Up until the mid-1970s, Fred produced the majority of his fiction in collaboration, most frequently with Cyril Kornbluth and Jack Williamson. However, he experienced a major career resurgence in 1976 with the publication of Man Plus, winner of that year’s Nebula Award for Best Novel, and a new pinnacle in maturity and power for his solo fiction. Following this book, he went from strength to strength, publishing award-winners or nominees Gateway (1977), Jem (1979), Beyond the Blue Event Horizon (1980), and The Years of the City (1984). Following the mid-1970s, when he got his “second wind,” Fred published forty-five novels and story collections – an incredible total for what was essentially a second career, following his first career from the late 1930s to the early 1970s, and certainly an inspiration for any writer feeling fatigued after “only” thirty-five years of work.
As if all these accomplishments weren’t enough, Fred also wrote one of the most readable and fascinating of the memoirs of a life spent in science fiction, The Way the Future Was (1978). This is a must-read, not merely for students and fans of the science fiction field, but also for anyone interested in the history of the Great Depression, of New York City in the 1930s and 1940s, and of the growth (and near-demise) of the American Communist Party during the years leading up to World War Two.

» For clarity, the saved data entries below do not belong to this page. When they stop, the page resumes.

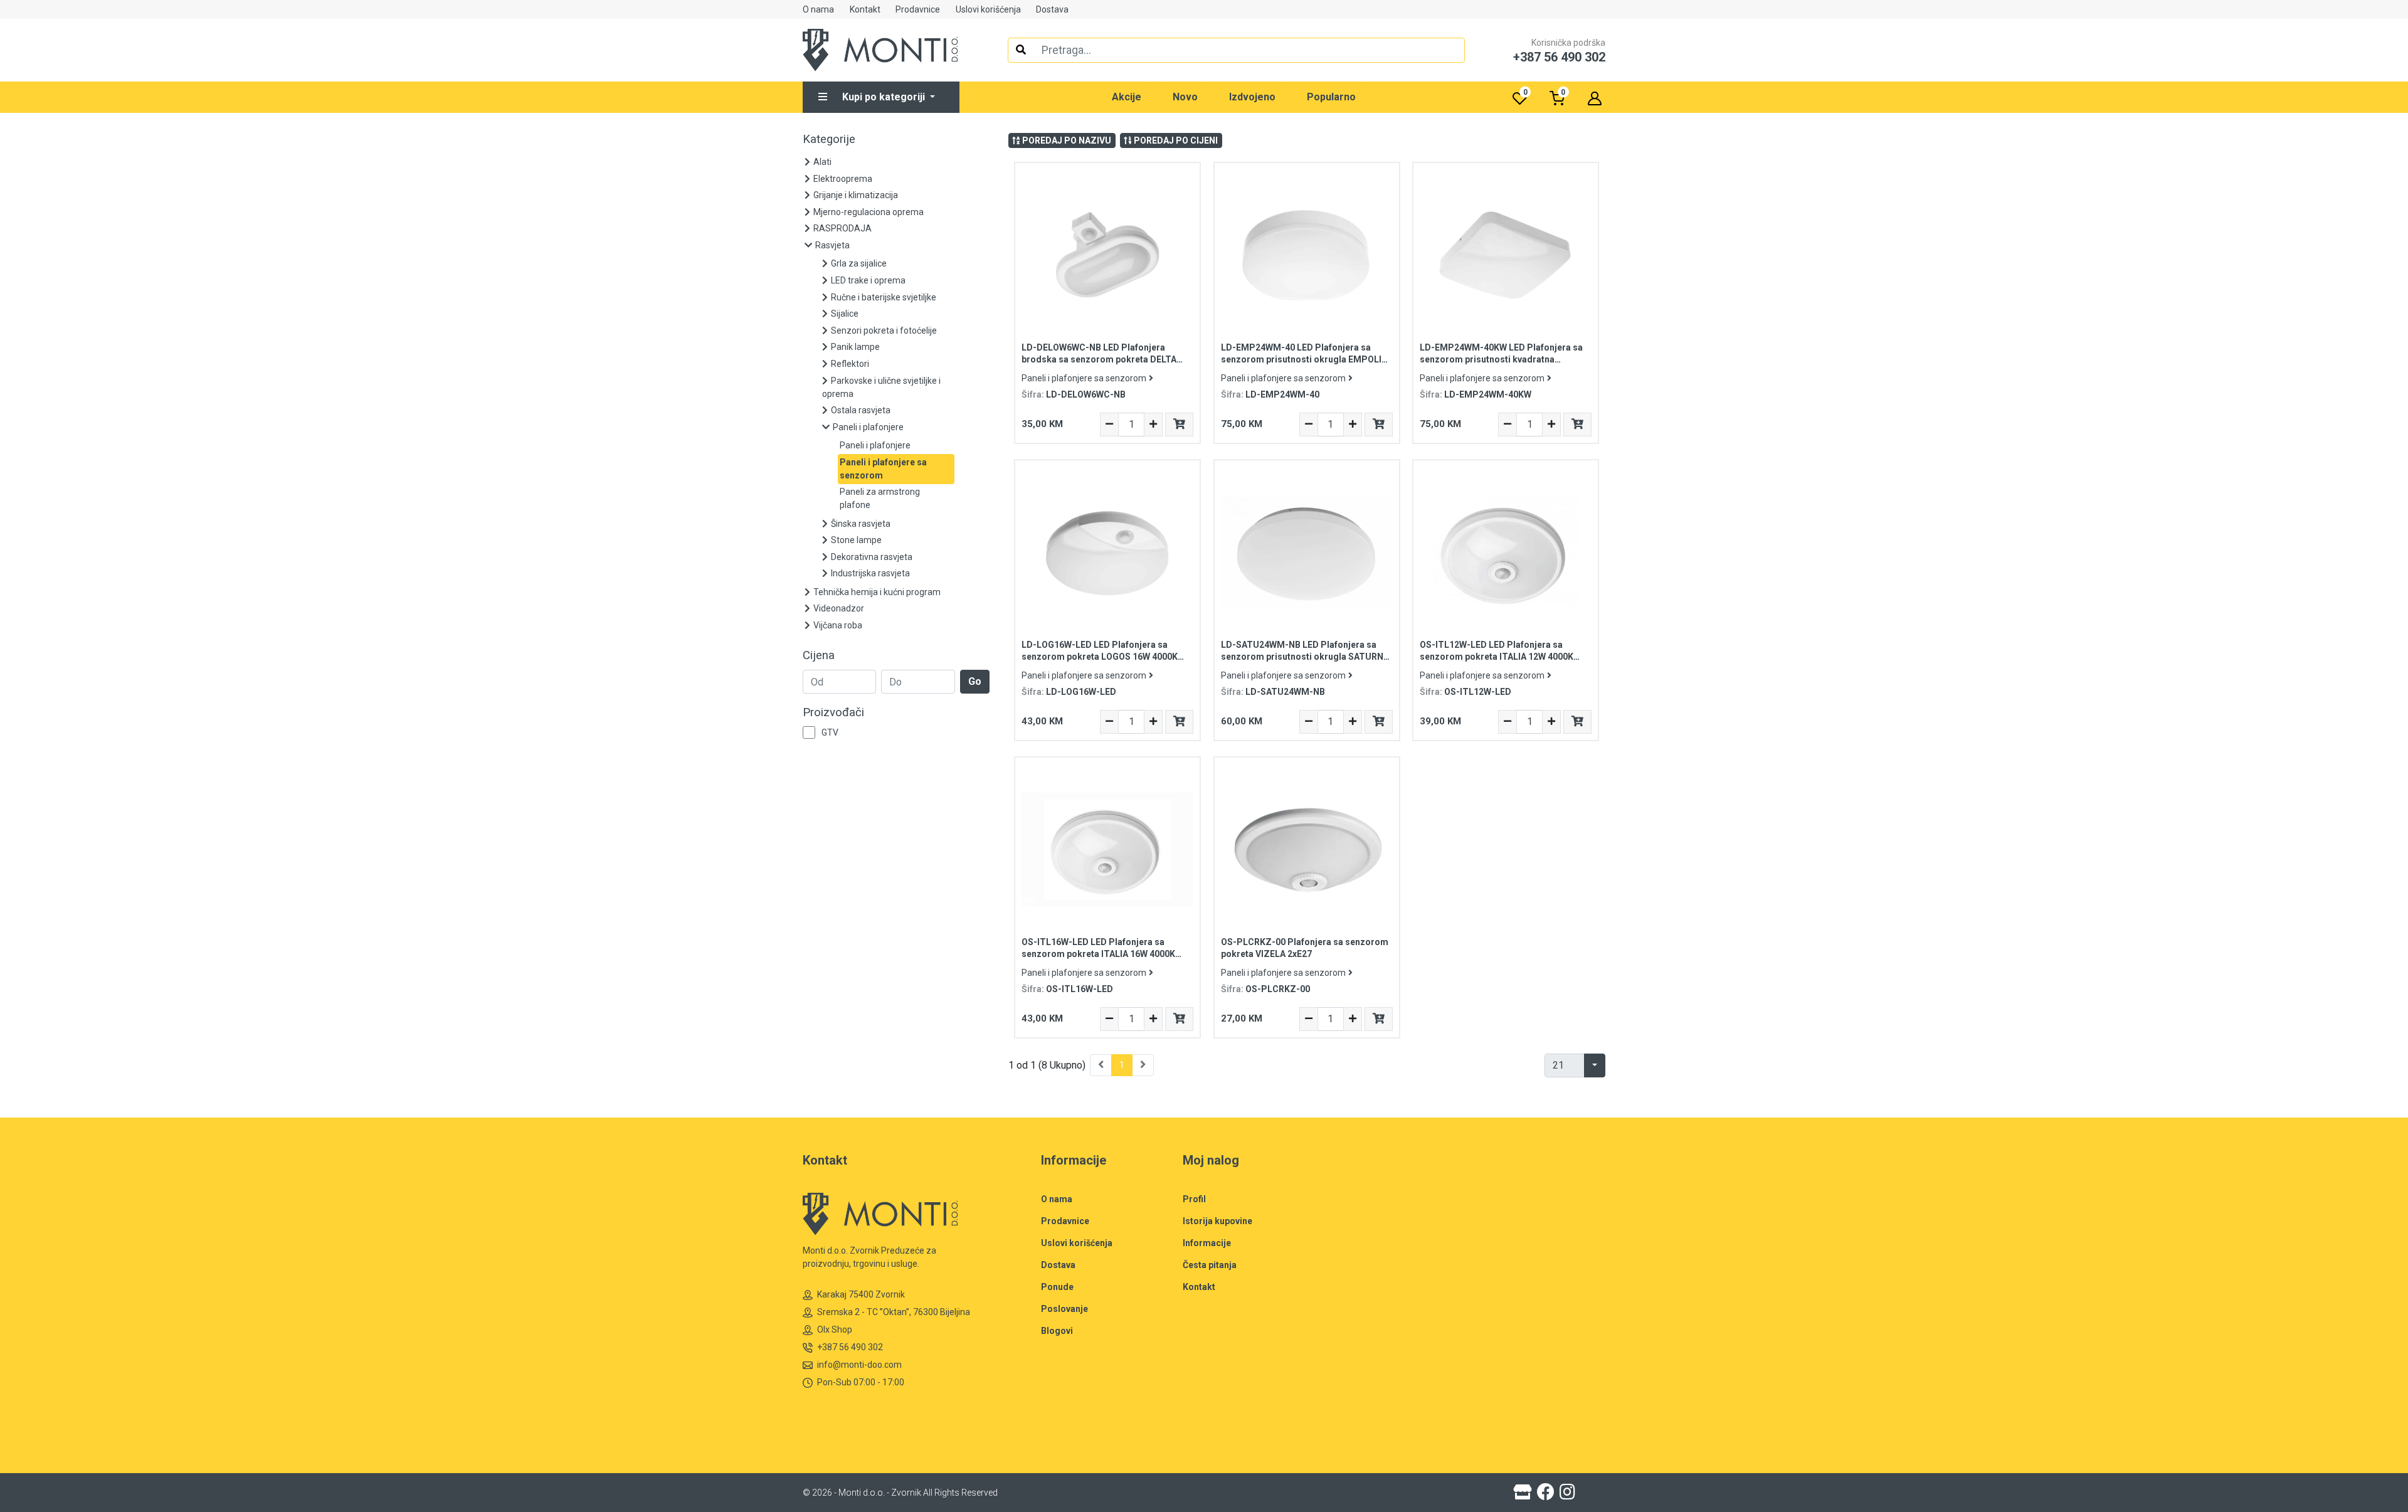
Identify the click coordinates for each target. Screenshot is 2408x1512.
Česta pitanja (1210, 1265)
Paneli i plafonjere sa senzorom (1084, 378)
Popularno (1331, 97)
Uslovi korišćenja (988, 9)
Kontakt (865, 9)
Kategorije (829, 139)
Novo (1185, 97)
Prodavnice (917, 9)
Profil (1194, 1199)
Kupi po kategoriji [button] (884, 97)
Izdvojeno (1252, 97)
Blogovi (1057, 1331)
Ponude (1057, 1287)
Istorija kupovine (1217, 1221)
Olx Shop (834, 1329)
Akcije (1126, 97)
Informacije (1207, 1243)
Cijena (819, 655)
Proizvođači (833, 712)
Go (974, 681)
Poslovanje (1064, 1309)
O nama (818, 9)
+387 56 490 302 (850, 1347)
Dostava (1052, 9)
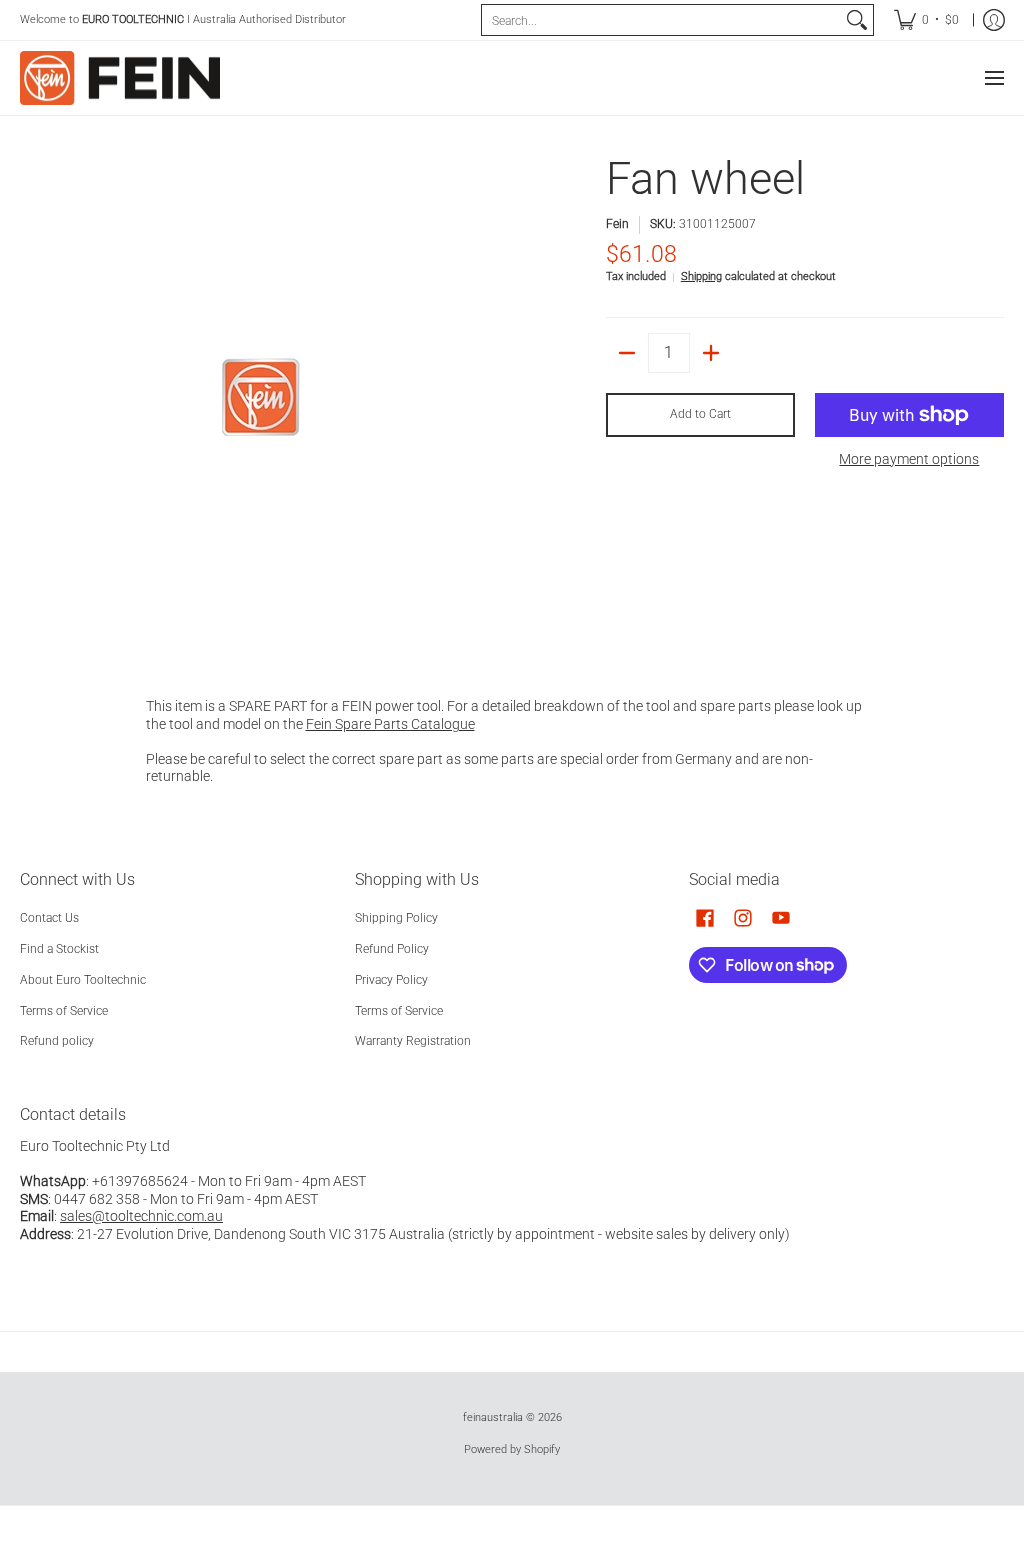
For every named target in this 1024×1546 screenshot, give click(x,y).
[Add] (711, 353)
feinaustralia (493, 1417)
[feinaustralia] (120, 78)
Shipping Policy (396, 918)
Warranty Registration (413, 1041)
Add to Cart (700, 414)
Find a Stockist (59, 949)
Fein (617, 224)
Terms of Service (64, 1011)
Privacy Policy (391, 980)
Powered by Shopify (512, 1449)
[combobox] (661, 20)
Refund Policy (392, 949)
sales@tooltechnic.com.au (141, 1216)
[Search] (857, 20)
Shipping (701, 276)
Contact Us (49, 918)
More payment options (909, 459)
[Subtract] (627, 353)
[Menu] (993, 78)
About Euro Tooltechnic (83, 980)
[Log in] (994, 20)
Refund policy (57, 1041)
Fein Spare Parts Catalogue (390, 724)
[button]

Regarding the first half of Fred’s amazing career, I wrote a seven-part series on his partnership and collaboration with Cyril Kornbluth (that series of articles begins here). Using all available sources, comparing various versions of their novels (oftentimes, shorter versions were published first in one of the magazines, usually Galaxy, and were later expanded for book publication), I attempted to unravel the strands of their collaboration, to determine which of the two contributed which ideas, characterizations, and plot developments. I was curious to find out how close to the mark I’d come, so I emailed links to my articles to the only man who could provide confirmation of my theories – Fred Pohl himself. I was extremely gratified to receive return correspondence, in which Fred praised the work I’d done and suggested that I collect the articles into a short ebook (which I just may do one of these days).
Rest in peace, Fred. You were a giant in so many ways, and all of us who labor in the field of science fiction (and its many offshoots) owe you an immeasurable debt of gratitude.